__Exercise description__. The range runs from the line containing "Click the scroll up arrow of the field grid" to the last line of the entries. Restate those lines word for word, without the pictures.
○ ○ ○ ○ ○
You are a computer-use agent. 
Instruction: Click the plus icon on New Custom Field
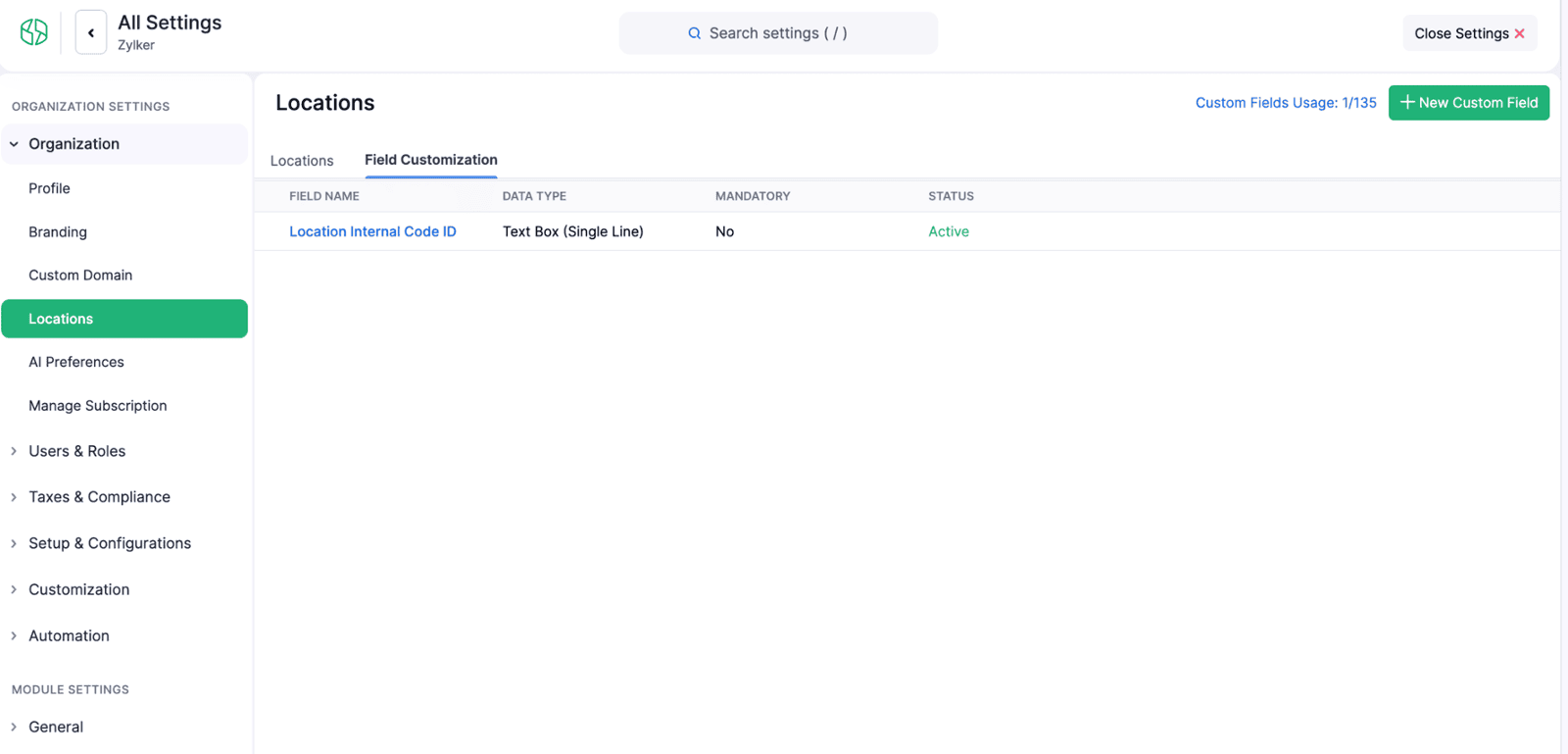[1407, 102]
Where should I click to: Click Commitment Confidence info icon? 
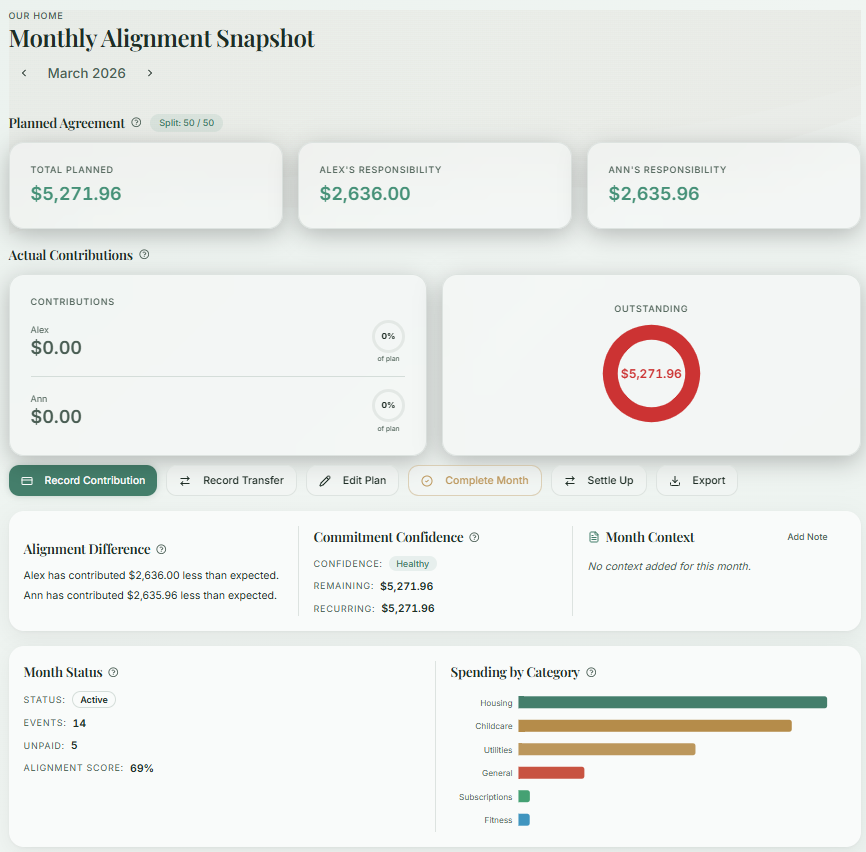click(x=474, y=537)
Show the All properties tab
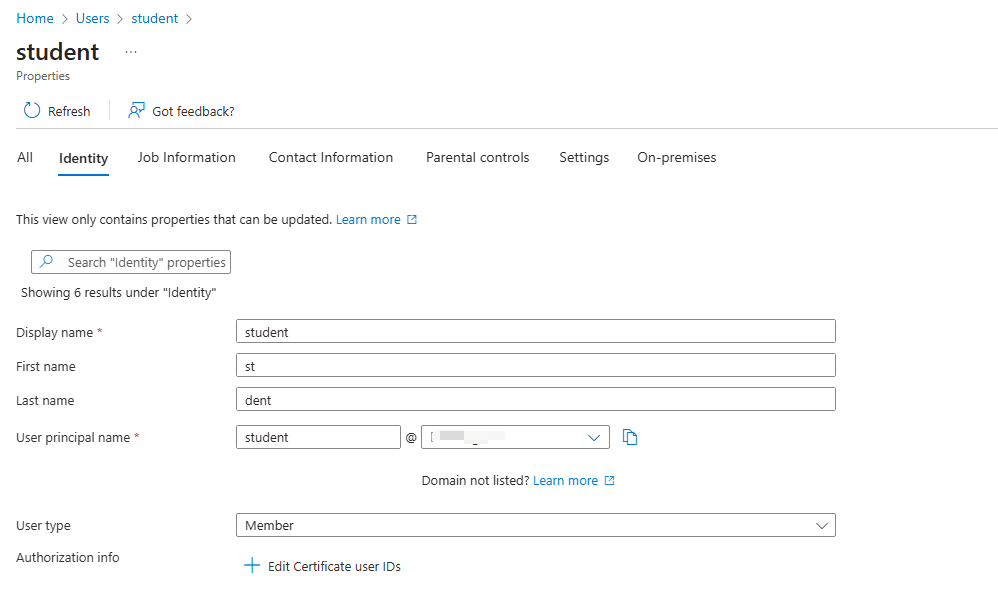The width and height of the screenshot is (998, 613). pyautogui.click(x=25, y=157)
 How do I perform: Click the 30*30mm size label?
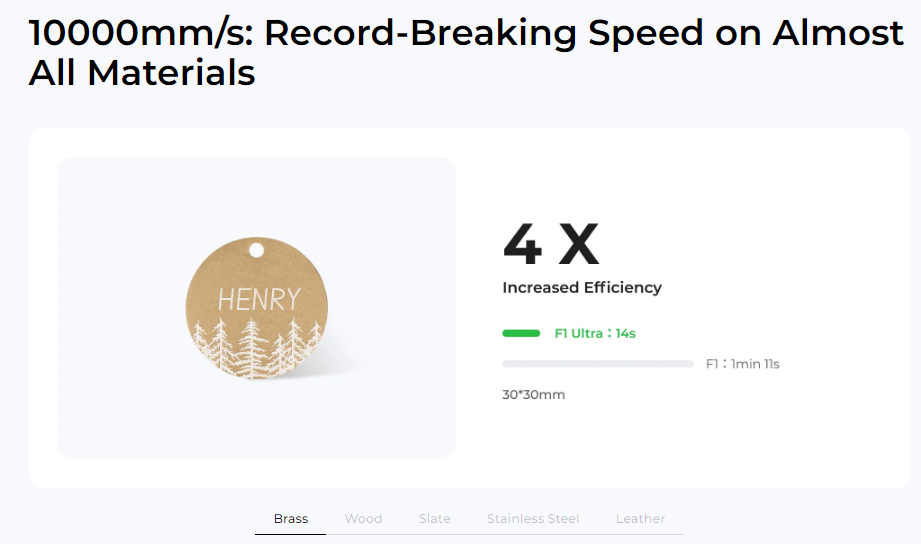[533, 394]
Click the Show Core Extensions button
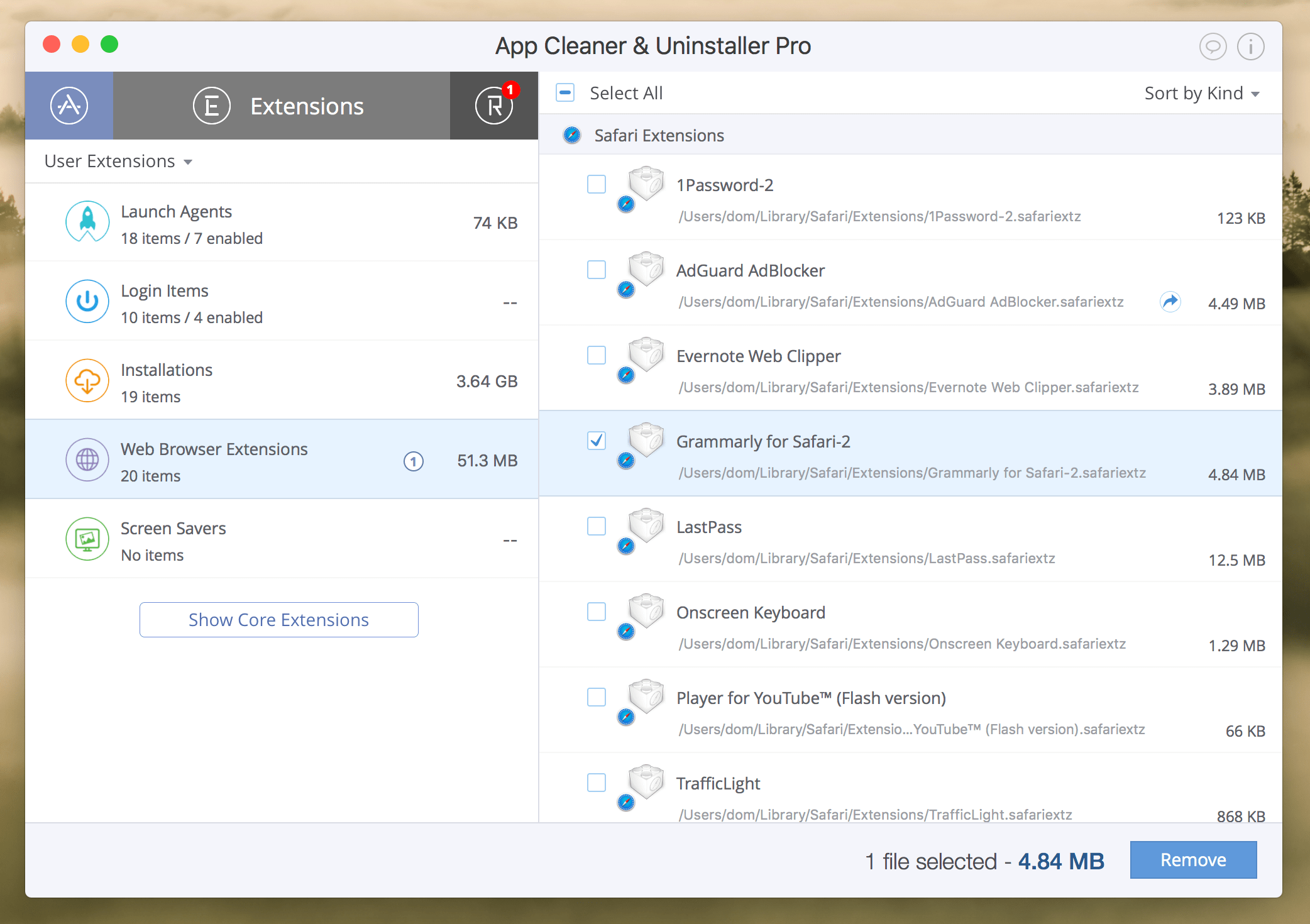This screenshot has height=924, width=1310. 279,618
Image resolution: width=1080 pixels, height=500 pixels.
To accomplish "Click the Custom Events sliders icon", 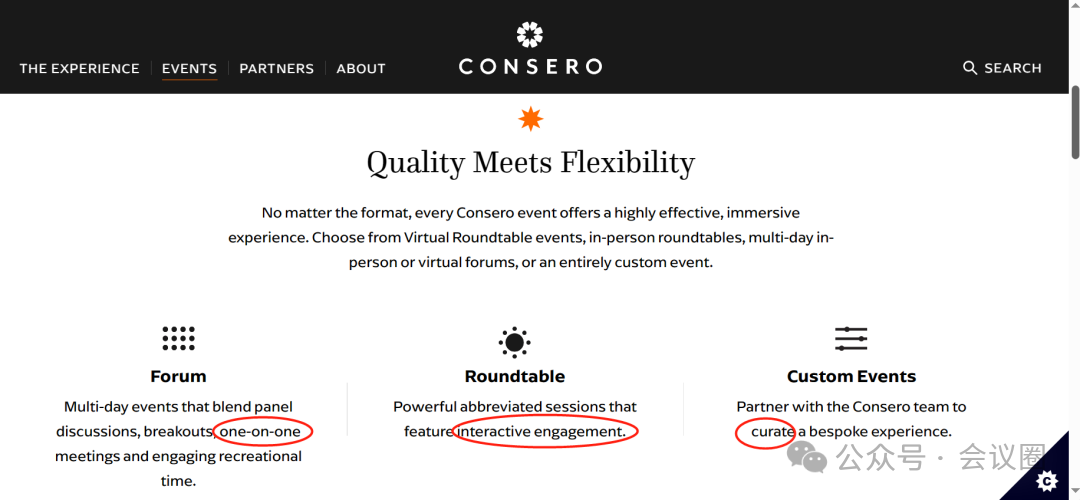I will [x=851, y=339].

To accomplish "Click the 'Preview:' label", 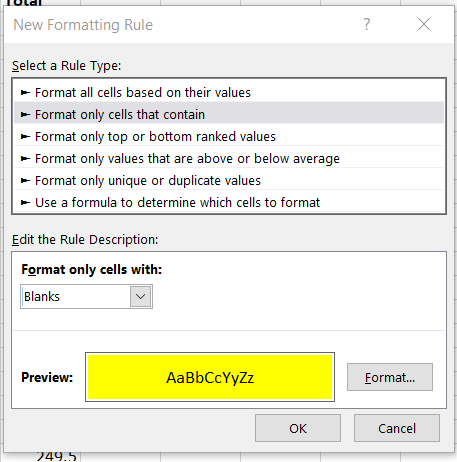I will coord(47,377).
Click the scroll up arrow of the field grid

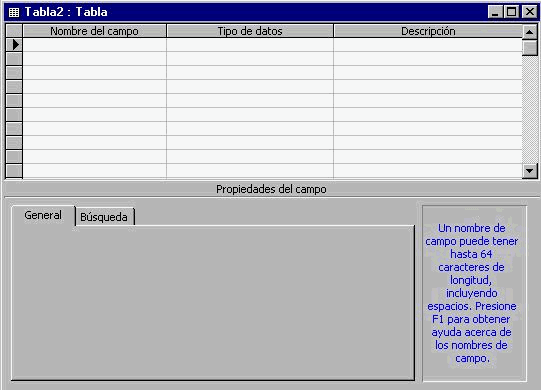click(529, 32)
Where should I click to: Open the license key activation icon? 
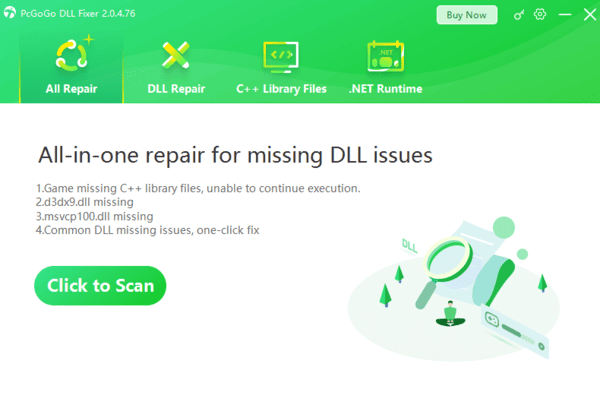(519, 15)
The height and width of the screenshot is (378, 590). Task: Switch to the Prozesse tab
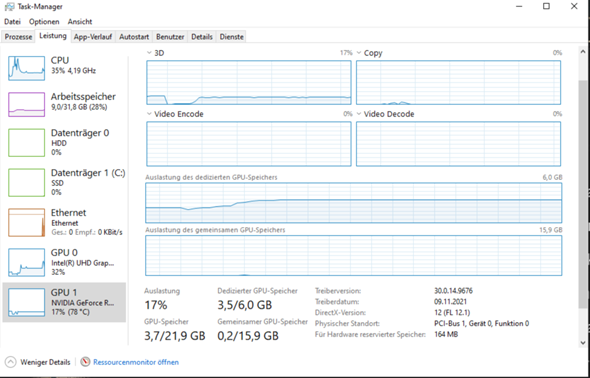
○ ○ ○ ○ ○
__Solved exercise__.
Click the scroll up arrow of the field grid

click(529, 32)
Where should I click to: Open the license key activation icon? 
(519, 15)
The height and width of the screenshot is (378, 590). Task: Switch to the Prozesse tab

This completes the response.